EXTRACT PROVIDED:
◆ ◆ ◆ ◆ ◆ ◆ ◆

And at Suffolk University, the adjunct faculty at the College of Arts and Sciences and Sawyer Business School are unionized, according to a university spokesman.
Adjunct professor Dr. Jack Dempsey of Bentley University said in a phone interview Thursday that the part-time professors are extremely hesitant to unionize, for fear of losing their jobs. But he believes this movement could change everything.
“Adjuncts have an illusion that they are powerless to help themselves,” Dempsey said. “But when they realize that they are the core of the school...they will begin to respect themselves enough to take action.”
Dempsey, who received his doctorate from Brown University, said he taught as an adjunct at Wheaton College in Norton for three years, and has been teaching part-time at Bentley University for the past 11 years.
At Bentley he earns approximately $4,700 per class, and at Wheaton the pay was even less, Dempsey said. To supplement his income, he takes on odd jobs such as book editing and tutoring.
“If I had a real job from Bentley, I would be there on the weekend with hammer and nails, giving to the school,” Dempsey said. “But [adjuncts] simply don’t have the means to do that.”
Anne McLeer, spokeswoman for the SEIU, said that the organization represents close to 2,000 part-time faculty at The George Washington University, Montgomery College, and American University.
“We’ve made considerable gains in terms of money, job security, and giving them a voice,” she said in a phone interview.
McLeer said that the SEIU has helped the adjuncts at Montgomery College and George Washington University to negotiate better contracts. The SEIU is in talks with American University, and is also working to unite part-time faculty at community colleges across Maryland.
"To really get things where we need to them to be is to unionize across the labor market,” she said.
Dempsey also said that despite the low pay and lack of benefits, he is passionate about his work at Bentley.
“I just want to say how much I love Bentley and how much I want to build value in these schools,” he said. “But you just can’t in these conditions.”

◆ ◆ ◆ ◆ ◆ ◆ ◆

DATASET SECTION:

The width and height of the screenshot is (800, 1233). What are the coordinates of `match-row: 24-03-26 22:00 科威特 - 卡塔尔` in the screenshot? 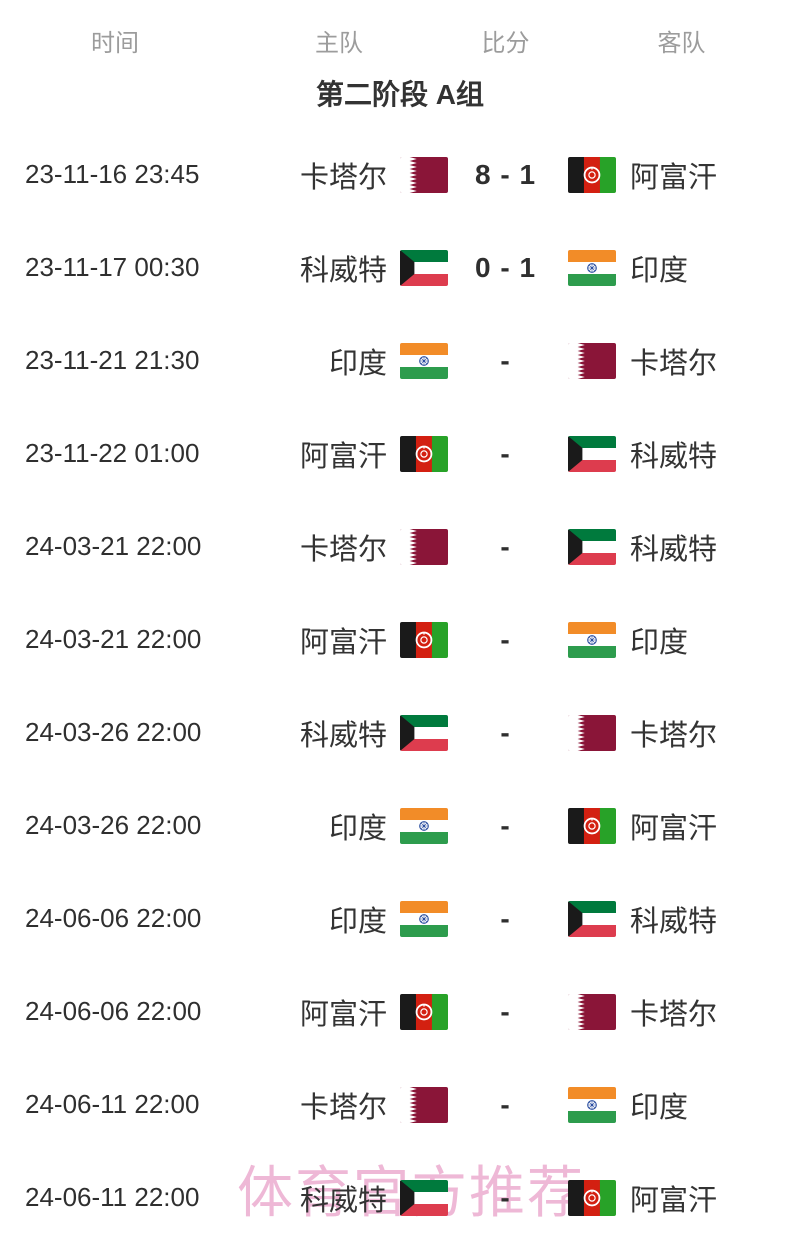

◆ ◆ ◆ ◆ ◆ ◆ ◆

EXERCISES:
• 1. From the article on adjunct faculty, return everything from "At Bentley he" down to "editing and tutoring.".
• 2. According to the article on adjunct faculty, roughly how much does Dempsey earn per class at Bentley University?

RESULTS FOR THE EXERCISE:
• 1.
At Bentley he earns approximately $4,700 per class, and at Wheaton the pay was even less, Dempsey said. To supplement his income, he takes on odd jobs such as book editing and tutoring.

• 2. Approximately $4,700 per class.